Perspective: Rio Olympics versus the Zika virus

Rio-Olympics
Stephen Mpofu
Sustained bursts of joy and fun as the Rio Olympics reach a scintillating peak and then Zika going on the rampage across sections of the globe, leaving behind in its wake babies with small heads or others with neurological disorders.

Chances of the Olympics in Rio de Janeiro, Brazil in August acting as an agent for the spread of the Zika virus maybe on the probability scale — and connoisseurs of self-induced but false immunity and therefore also of self consolation will stop at nothing in attacking this pen for spoiling their fun by being an alarmist, or for even de-campaigning Rio and remotely suggesting the relocation of the summer Olympics.

But far from it.

This discourse on the forthcoming games is genuinely meant to rouse authorities overseeing preparations by their athletes for the Olympics not to go to sleep under a false belief that the Zika carrying mosquitoes will demonstrate a rare hospitality by sparing the visitors.

In fact, this pen humbly seeks to get absolutely certain that the Rio-bound athletes receive the necessary pre-games protection against the Zika menace.

Here at home, the Mighty Warriors who will carry the Zimbabwean flag in Rio may rest with relief — but only just — after the Ministry of Health and Child Care gave the Ministry of Sports and Recreation “the advisory to proceed” to the games, according to Minister Makhosini Hlongwane on thursday.

All the same, the question of health precautions for Zimbabwe’s participants in the games had to be re-visited in order to ensure the safety of our athletes and officials accompanying them.
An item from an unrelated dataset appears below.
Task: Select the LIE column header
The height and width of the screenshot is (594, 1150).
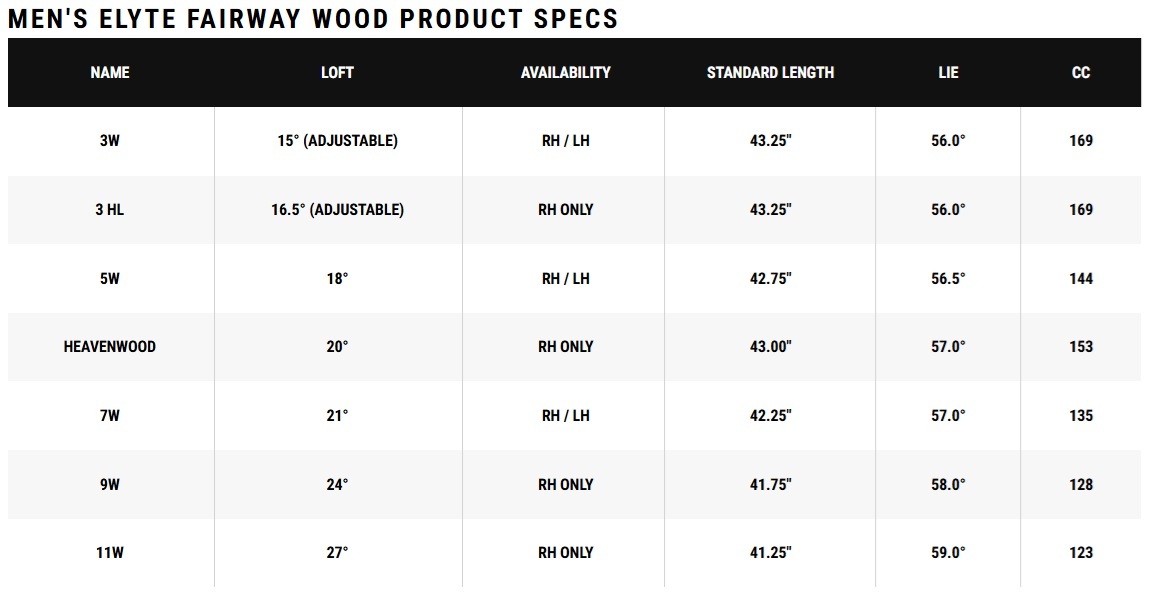Action: coord(948,73)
A legal expert was quoted on a radio station on Monday as saying that as many as 7,000 people were known to be infected with Zika in Rio de Janeiro, with the radio also saying that Cape Verde, off mainland Africa had also been infected by the mosquito virus.

A doctor at a private medical facility in Bulawayo said this week “there is a risk” of athletes at the Olympics contracting the Zika virus. “But when people want something you can’t stop,” said the doctor who cannot be named for professional reasons.

A report on the same radio channel also indicated that a bite by an African mosquito causes complications in a person with Zika.

Reports by medical experts suggest that unprotected sex exposes people to contraction of Zika.

But you should not rejoice in haste because a direct bite by a mosquito poses the same risk of contracting Zika — and the Zika virus borne mosquitoes are not known to have been wiped off every nook in Rio, or to face that prospect before the games begin.

Even if it were possible to kill every single mosquito before the start of the Olympics, there would still be reticence in doing so as Brazilians are right now preoccupied with the impeachment of their president now under suspension for allegedly acting in a manner that put that country in an invidious  position.

Rio de Janeiro is also home to a large population of black people — but blacks with a skin much, much darker than that which Africans wear, this pen discovered during a visit to Rio years back.

As such, athletes from Africa should avoid getting carried away with their alienated cousins and others because — who knows — that hospitable host might also be a Zika host.

Apart from our women’s soccer team, Southern Africa will also be represented by South Africa’s Banyana Banyana as well as an under 23 soccer team.

Some people have suggested that the World Health Organisation has deliberately refrained from strongly warning athletes to the Olympics of the risk that Zika poses to them, because these people believe the WHO does not want to make remarks that might be misconstrued as causing unnecessary alarm ahead of the Olympics.